- WHAT YOU HAVE TO DO
The data below must be returned in full and exactly.

- GIVEN RECORDS

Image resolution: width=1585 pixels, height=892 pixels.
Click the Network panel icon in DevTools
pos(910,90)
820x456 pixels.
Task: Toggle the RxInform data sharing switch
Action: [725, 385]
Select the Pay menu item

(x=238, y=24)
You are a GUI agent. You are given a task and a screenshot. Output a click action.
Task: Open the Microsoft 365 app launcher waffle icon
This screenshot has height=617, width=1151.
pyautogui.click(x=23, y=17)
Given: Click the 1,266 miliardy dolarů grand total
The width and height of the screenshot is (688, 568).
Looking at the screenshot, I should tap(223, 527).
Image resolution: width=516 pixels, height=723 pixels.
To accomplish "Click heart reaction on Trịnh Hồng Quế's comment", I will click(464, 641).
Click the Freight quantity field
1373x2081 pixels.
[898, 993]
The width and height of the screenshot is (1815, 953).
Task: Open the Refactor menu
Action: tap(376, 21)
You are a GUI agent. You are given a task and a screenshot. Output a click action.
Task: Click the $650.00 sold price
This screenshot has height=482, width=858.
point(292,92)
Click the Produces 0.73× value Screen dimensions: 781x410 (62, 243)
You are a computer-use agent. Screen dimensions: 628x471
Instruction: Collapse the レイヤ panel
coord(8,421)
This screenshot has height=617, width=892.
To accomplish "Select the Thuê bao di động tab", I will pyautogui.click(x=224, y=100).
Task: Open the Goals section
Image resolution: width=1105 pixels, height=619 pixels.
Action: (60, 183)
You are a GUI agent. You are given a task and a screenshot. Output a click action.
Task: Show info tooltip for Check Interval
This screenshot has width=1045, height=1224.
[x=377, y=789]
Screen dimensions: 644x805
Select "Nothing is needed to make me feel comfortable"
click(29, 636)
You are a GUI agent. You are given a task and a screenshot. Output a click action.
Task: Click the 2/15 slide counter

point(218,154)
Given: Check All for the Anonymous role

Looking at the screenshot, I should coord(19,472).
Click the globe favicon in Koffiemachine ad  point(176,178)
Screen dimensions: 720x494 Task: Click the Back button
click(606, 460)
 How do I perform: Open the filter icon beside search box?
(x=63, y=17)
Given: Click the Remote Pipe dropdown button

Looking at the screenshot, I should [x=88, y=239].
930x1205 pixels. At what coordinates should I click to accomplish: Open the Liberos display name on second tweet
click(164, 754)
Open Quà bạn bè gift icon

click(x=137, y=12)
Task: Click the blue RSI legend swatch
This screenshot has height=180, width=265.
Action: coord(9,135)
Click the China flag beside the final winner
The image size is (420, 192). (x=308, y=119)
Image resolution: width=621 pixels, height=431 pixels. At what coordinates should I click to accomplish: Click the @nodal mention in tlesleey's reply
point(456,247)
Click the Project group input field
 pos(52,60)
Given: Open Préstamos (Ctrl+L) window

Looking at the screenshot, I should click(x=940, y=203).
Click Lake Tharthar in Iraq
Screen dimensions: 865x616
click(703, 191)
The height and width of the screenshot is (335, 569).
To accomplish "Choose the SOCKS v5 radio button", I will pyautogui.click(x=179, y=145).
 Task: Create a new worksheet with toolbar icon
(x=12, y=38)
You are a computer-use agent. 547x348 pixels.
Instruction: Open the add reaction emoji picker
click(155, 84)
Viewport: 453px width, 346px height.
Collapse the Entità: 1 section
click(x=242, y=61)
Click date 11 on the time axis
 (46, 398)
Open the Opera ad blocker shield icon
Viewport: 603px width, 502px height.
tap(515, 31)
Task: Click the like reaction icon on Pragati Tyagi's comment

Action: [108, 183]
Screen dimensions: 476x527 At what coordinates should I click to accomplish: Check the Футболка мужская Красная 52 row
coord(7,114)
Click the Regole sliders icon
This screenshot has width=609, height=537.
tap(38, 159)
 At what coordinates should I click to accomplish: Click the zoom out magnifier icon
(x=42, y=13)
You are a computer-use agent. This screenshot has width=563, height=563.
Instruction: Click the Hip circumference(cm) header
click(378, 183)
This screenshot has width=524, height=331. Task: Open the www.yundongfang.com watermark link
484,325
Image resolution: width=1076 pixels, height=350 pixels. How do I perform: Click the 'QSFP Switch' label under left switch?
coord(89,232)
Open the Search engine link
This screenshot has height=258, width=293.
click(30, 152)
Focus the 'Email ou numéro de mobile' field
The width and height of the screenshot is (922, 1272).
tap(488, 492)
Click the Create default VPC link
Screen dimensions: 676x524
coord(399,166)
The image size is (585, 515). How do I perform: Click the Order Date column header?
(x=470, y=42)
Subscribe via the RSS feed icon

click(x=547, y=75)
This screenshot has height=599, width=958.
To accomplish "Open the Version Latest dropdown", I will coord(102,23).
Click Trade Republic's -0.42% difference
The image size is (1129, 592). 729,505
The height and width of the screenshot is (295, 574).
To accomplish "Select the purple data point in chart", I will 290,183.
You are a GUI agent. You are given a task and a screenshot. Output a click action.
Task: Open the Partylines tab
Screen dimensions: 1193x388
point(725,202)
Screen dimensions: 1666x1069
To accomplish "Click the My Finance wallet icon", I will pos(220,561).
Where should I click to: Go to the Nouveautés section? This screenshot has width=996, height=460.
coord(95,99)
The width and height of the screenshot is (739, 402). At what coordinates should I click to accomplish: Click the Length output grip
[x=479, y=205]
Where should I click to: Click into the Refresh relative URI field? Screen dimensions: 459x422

- TASK SOLUTION
Image resolution: width=1585 pixels, height=892 pixels.
Click the Network panel icon in DevTools
pos(910,90)
820x456 pixels.
Task: Toggle the RxInform data sharing switch
Action: [725, 385]
Select the Pay menu item

(x=238, y=24)
You are a GUI agent. You are given a task and a screenshot. Output a click action.
Task: Open the Microsoft 365 app launcher waffle icon
This screenshot has height=617, width=1151.
pyautogui.click(x=23, y=17)
Given: Click the 1,266 miliardy dolarů grand total
The width and height of the screenshot is (688, 568).
Looking at the screenshot, I should tap(223, 527).
Image resolution: width=516 pixels, height=723 pixels.
To accomplish "Click heart reaction on Trịnh Hồng Quế's comment", I will click(464, 641).
Click the Freight quantity field
1373x2081 pixels.
[898, 993]
The width and height of the screenshot is (1815, 953).
Task: Open the Refactor menu
Action: tap(376, 21)
You are a GUI agent. You are given a task and a screenshot. Output a click action.
Task: Click the $650.00 sold price
This screenshot has height=482, width=858.
point(292,92)
Click the Produces 0.73× value Screen dimensions: 781x410 (62, 243)
You are a computer-use agent. Screen dimensions: 628x471
Instruction: Collapse the レイヤ panel
coord(8,421)
This screenshot has height=617, width=892.
To accomplish "Select the Thuê bao di động tab", I will pyautogui.click(x=224, y=100).
Task: Open the Goals section
Image resolution: width=1105 pixels, height=619 pixels.
Action: (60, 183)
You are a GUI agent. You are given a task and a screenshot. Output a click action.
Task: Show info tooltip for Check Interval
This screenshot has width=1045, height=1224.
[x=377, y=789]
Screen dimensions: 644x805
Select "Nothing is needed to make me feel comfortable"
click(29, 636)
You are a GUI agent. You are given a task and a screenshot. Output a click action.
Task: Click the 2/15 slide counter

point(218,154)
Given: Check All for the Anonymous role

Looking at the screenshot, I should coord(19,472).
Click the globe favicon in Koffiemachine ad  point(176,178)
Screen dimensions: 720x494 Task: Click the Back button
click(606, 460)
 How do I perform: Open the filter icon beside search box?
(x=63, y=17)
Given: Click the Remote Pipe dropdown button

Looking at the screenshot, I should [x=88, y=239].
930x1205 pixels. At what coordinates should I click to accomplish: Open the Liberos display name on second tweet
click(164, 754)
Open Quà bạn bè gift icon

click(x=137, y=12)
Task: Click the blue RSI legend swatch
This screenshot has height=180, width=265.
Action: coord(9,135)
Click the China flag beside the final winner
The image size is (420, 192). (x=308, y=119)
Image resolution: width=621 pixels, height=431 pixels. At what coordinates should I click to accomplish: Click the @nodal mention in tlesleey's reply
point(456,247)
Click the Project group input field
 pos(52,60)
Given: Open Préstamos (Ctrl+L) window

Looking at the screenshot, I should click(x=940, y=203).
Click Lake Tharthar in Iraq
Screen dimensions: 865x616
click(703, 191)
The height and width of the screenshot is (335, 569).
To accomplish "Choose the SOCKS v5 radio button", I will pyautogui.click(x=179, y=145).
 Task: Create a new worksheet with toolbar icon
(x=12, y=38)
You are a computer-use agent. 547x348 pixels.
Instruction: Open the add reaction emoji picker
click(155, 84)
Viewport: 453px width, 346px height.
Collapse the Entità: 1 section
click(x=242, y=61)
Click date 11 on the time axis
 (46, 398)
Open the Opera ad blocker shield icon
Viewport: 603px width, 502px height.
tap(515, 31)
Task: Click the like reaction icon on Pragati Tyagi's comment

Action: [108, 183]
Screen dimensions: 476x527 At what coordinates should I click to accomplish: Check the Футболка мужская Красная 52 row
coord(7,114)
Click the Regole sliders icon
This screenshot has width=609, height=537.
tap(38, 159)
 At what coordinates should I click to accomplish: Click the zoom out magnifier icon
(x=42, y=13)
You are a computer-use agent. This screenshot has width=563, height=563.
Instruction: Click the Hip circumference(cm) header
click(378, 183)
This screenshot has width=524, height=331. Task: Open the www.yundongfang.com watermark link
484,325
Image resolution: width=1076 pixels, height=350 pixels. How do I perform: Click the 'QSFP Switch' label under left switch?
coord(89,232)
Open the Search engine link
This screenshot has height=258, width=293.
click(30, 152)
Focus the 'Email ou numéro de mobile' field
The width and height of the screenshot is (922, 1272).
tap(488, 492)
Click the Create default VPC link
Screen dimensions: 676x524
coord(399,166)
The image size is (585, 515). How do I perform: Click the Order Date column header?
(x=470, y=42)
Subscribe via the RSS feed icon

click(x=547, y=75)
This screenshot has height=599, width=958.
To accomplish "Open the Version Latest dropdown", I will coord(102,23).
Click Trade Republic's -0.42% difference
The image size is (1129, 592). 729,505
The height and width of the screenshot is (295, 574).
To accomplish "Select the purple data point in chart", I will 290,183.
You are a GUI agent. You are given a task and a screenshot. Output a click action.
Task: Open the Partylines tab
Screen dimensions: 1193x388
point(725,202)
Screen dimensions: 1666x1069
To accomplish "Click the My Finance wallet icon", I will pos(220,561).
Where should I click to: Go to the Nouveautés section? This screenshot has width=996, height=460.
coord(95,99)
The width and height of the screenshot is (739, 402). At what coordinates should I click to accomplish: Click the Length output grip
[x=479, y=205]
Where should I click to: Click into the Refresh relative URI field? Screen dimensions: 459x422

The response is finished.